Walmart — which has created several metaverse environments recently and continues to add new gamification and commerce elements to those experiences — worked with People of Crypto and Spatial Labs to develop The Cultureverse. The environment includes games and extensive use of 3D and reflects the retailer’s learnings from earlier Walmart metaverse initiatives.

“We live in an attention economy, and fleeting short-form content, like that on TikTok, is on the rise, but these types of experiences are driving the extended time [people spend] with brands,” said Breton. “They’re averaging six to eight minutes within this branded experience, which is a lot.”

Applying Learnings from Earlier Metaverse Forays

Breton credits the success of this latest metaverse environment with Walmart’s heightened focus on community, marked by its collaboration with People of Crypto. “They identified the Cultureverse, with its mix of education and entertainment, as an opportunity” said Breton.
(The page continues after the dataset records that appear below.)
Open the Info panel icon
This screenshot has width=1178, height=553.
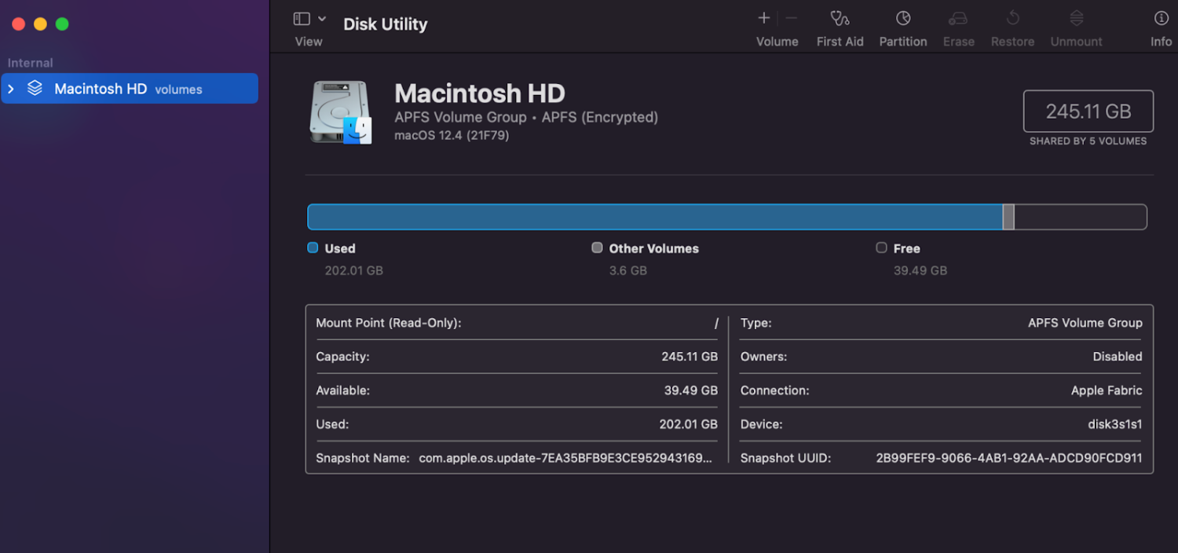coord(1161,19)
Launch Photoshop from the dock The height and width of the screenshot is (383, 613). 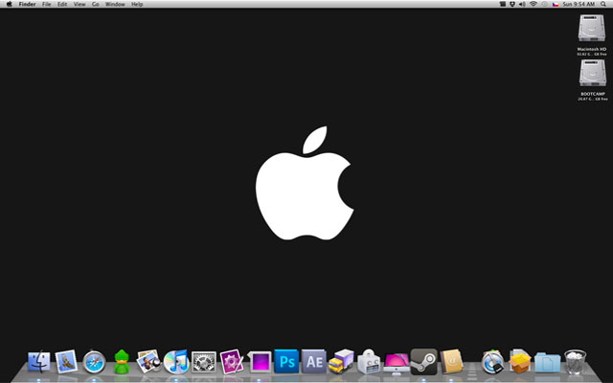tap(286, 361)
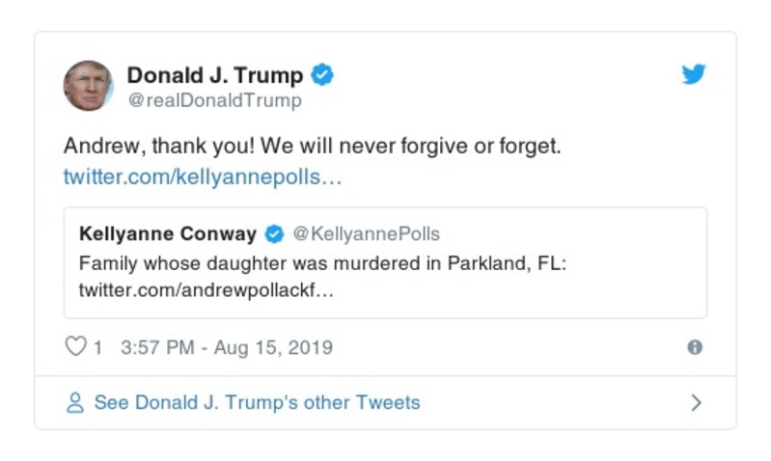This screenshot has width=771, height=461.
Task: Open the twitter.com/kellyannepolls… link
Action: [x=203, y=177]
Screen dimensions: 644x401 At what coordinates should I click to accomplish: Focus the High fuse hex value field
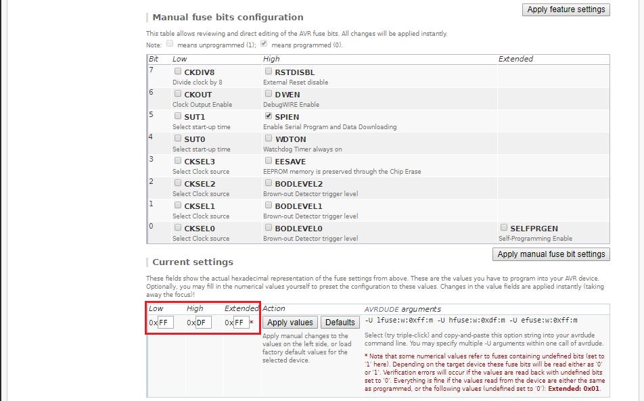click(203, 323)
He and his team “learned a lot,” from their experiences with Walmart Land on Roblox, the retailer’s initial metaverse environment. “We got the good, the bad and the ugly,” Breton noted, adding that this initial metaverse outing came in for criticism that he couldn’t help but take personally: “In that first week, I felt like I was in Us Weekly with people criticizing what I was wearing,” he said. And while earlier metaverse initiatives “didn’t have great approval ratings, we’re now at 95% approval, because we course corrected and invited the community to be part of what we’ve built. When you build the community first, they follow.”
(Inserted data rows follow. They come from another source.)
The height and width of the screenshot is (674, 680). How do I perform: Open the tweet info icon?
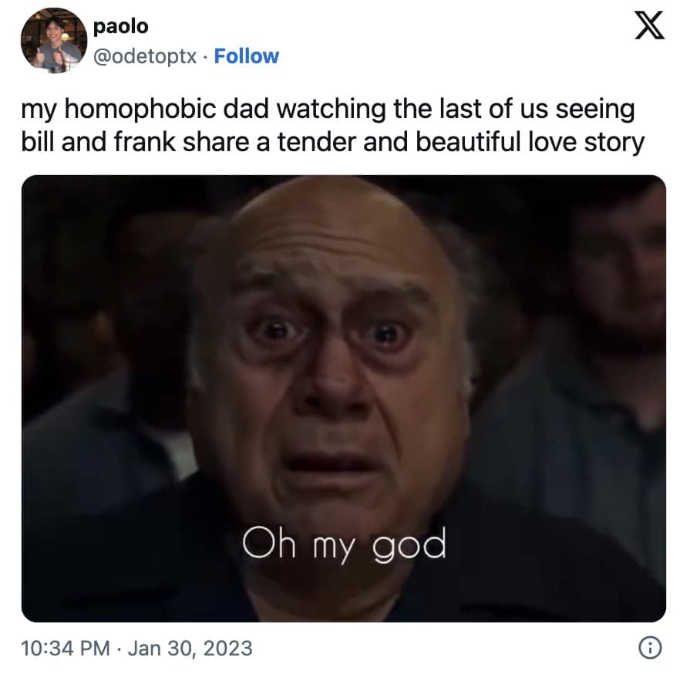pos(650,648)
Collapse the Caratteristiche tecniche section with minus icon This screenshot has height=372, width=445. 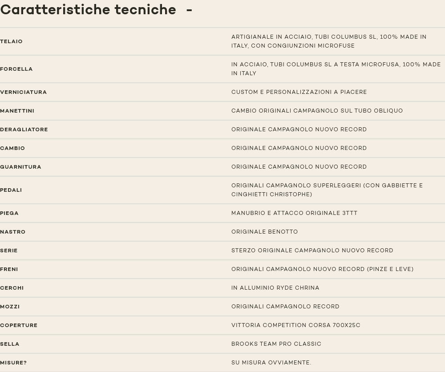click(189, 10)
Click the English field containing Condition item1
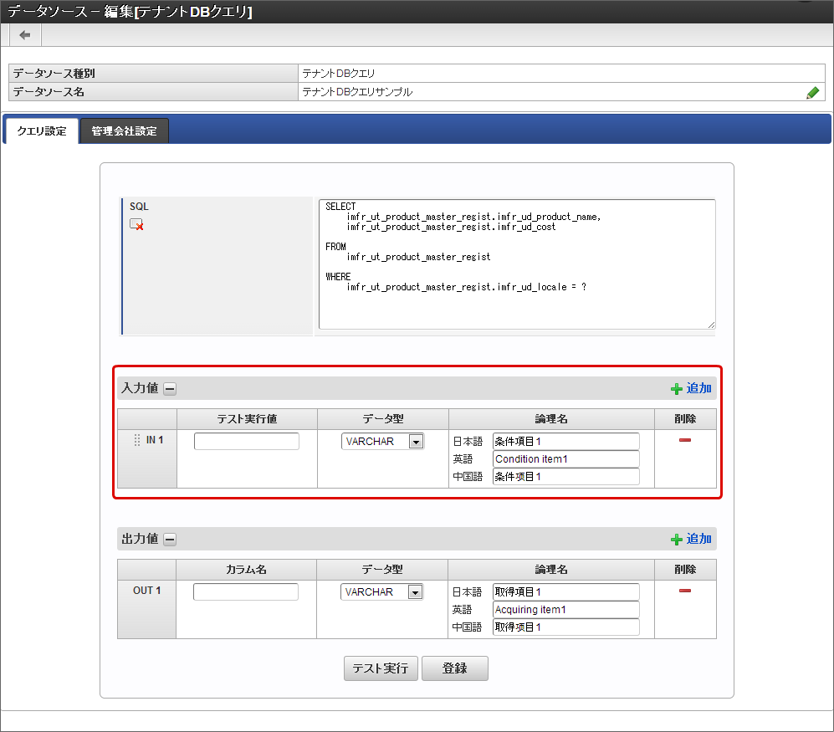The width and height of the screenshot is (834, 732). pos(565,459)
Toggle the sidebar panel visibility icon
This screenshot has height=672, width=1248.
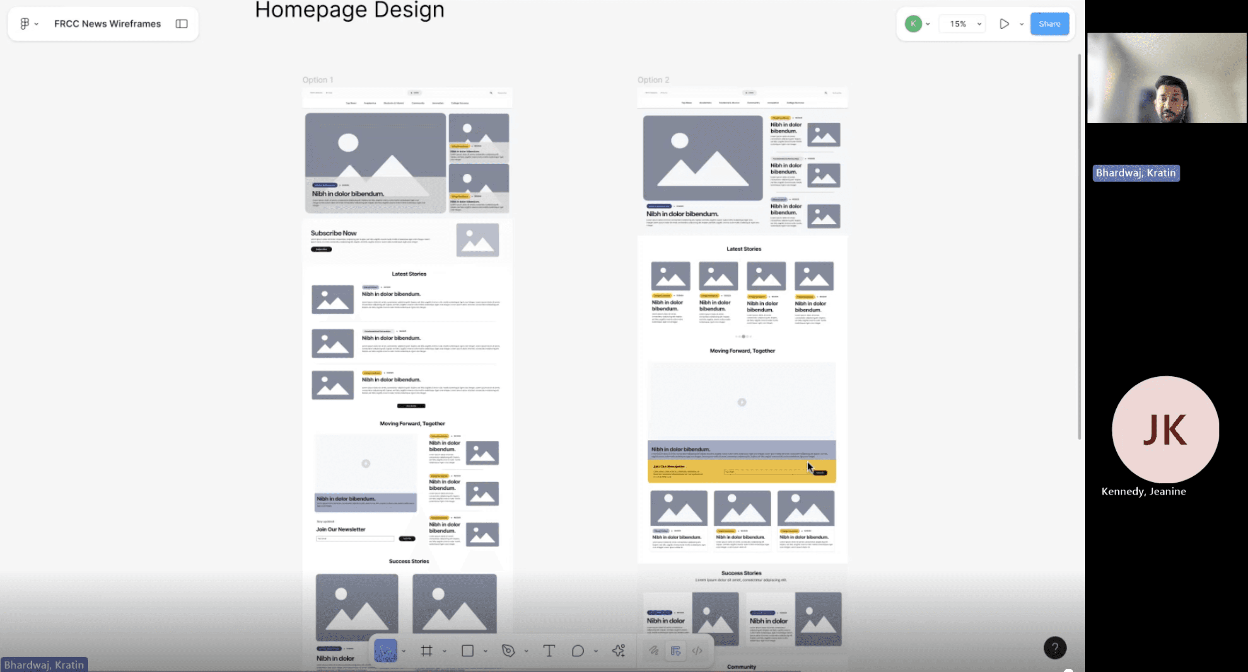tap(182, 24)
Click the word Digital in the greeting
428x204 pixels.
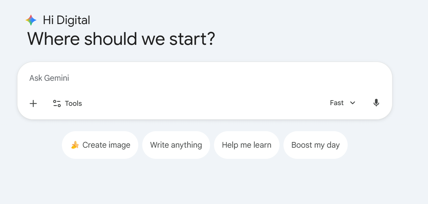pyautogui.click(x=73, y=20)
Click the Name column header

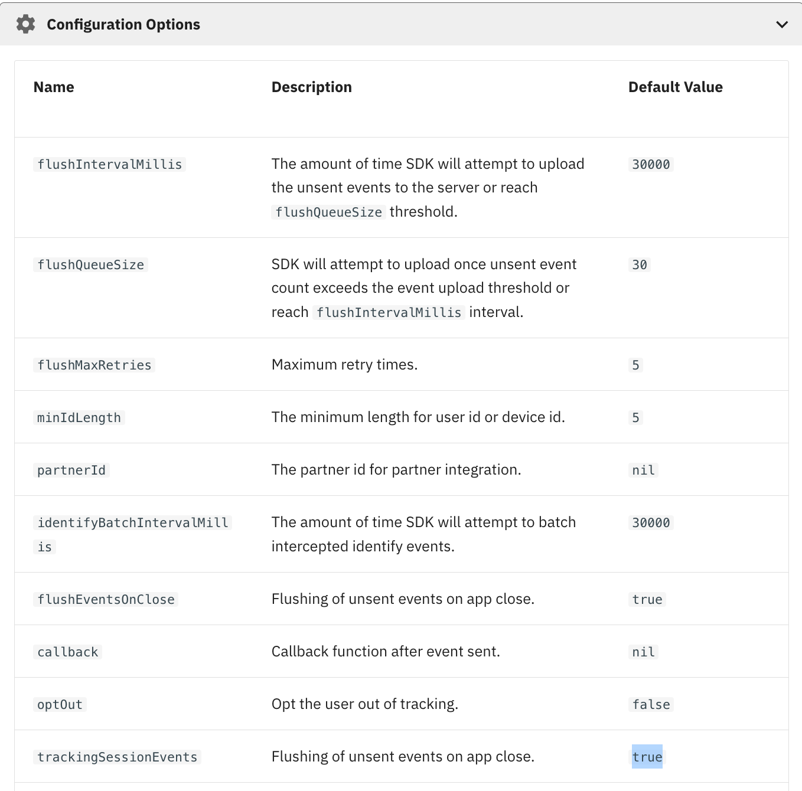(54, 87)
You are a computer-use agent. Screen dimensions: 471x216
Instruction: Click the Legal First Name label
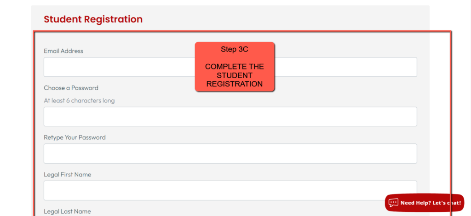pyautogui.click(x=67, y=175)
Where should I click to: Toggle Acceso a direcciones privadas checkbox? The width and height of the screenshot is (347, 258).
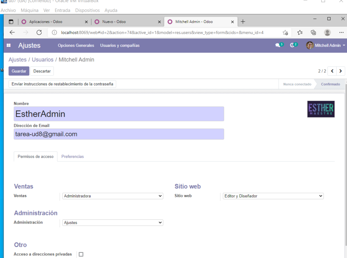(x=81, y=254)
What the Cultureverse has not done, at least directly, is increase conversions or drive revenue to Walmart’s core retail business. “As we explain things to our leadership, driving revenue is not always the goal,” said Breton. “We’re educating them about the value of shifting perceptions on brand favorability and loyalty, and this medium is leading to [positive] brand preference and intent to shop, according to studies we’ve done.”

Walmart overall “is doing a fantastic job from a diversity, equity and inclusion perspective, enabling us to communicate with people in ways that feel authentic, not commercial,” said Breton. And to help feed that bottom line, Walmart has a Black & Unlimited page on its website, also devoted to fulfilling the potential of Black brands and creators.

Breton advised other brands considering a metaverse presence to “lean in, test and learn. [The metaverse] represents the future of socialization, commerce and how people will experience things; it will be the intersection of all of it. You have to lean in now to set yourself up for success in the future.”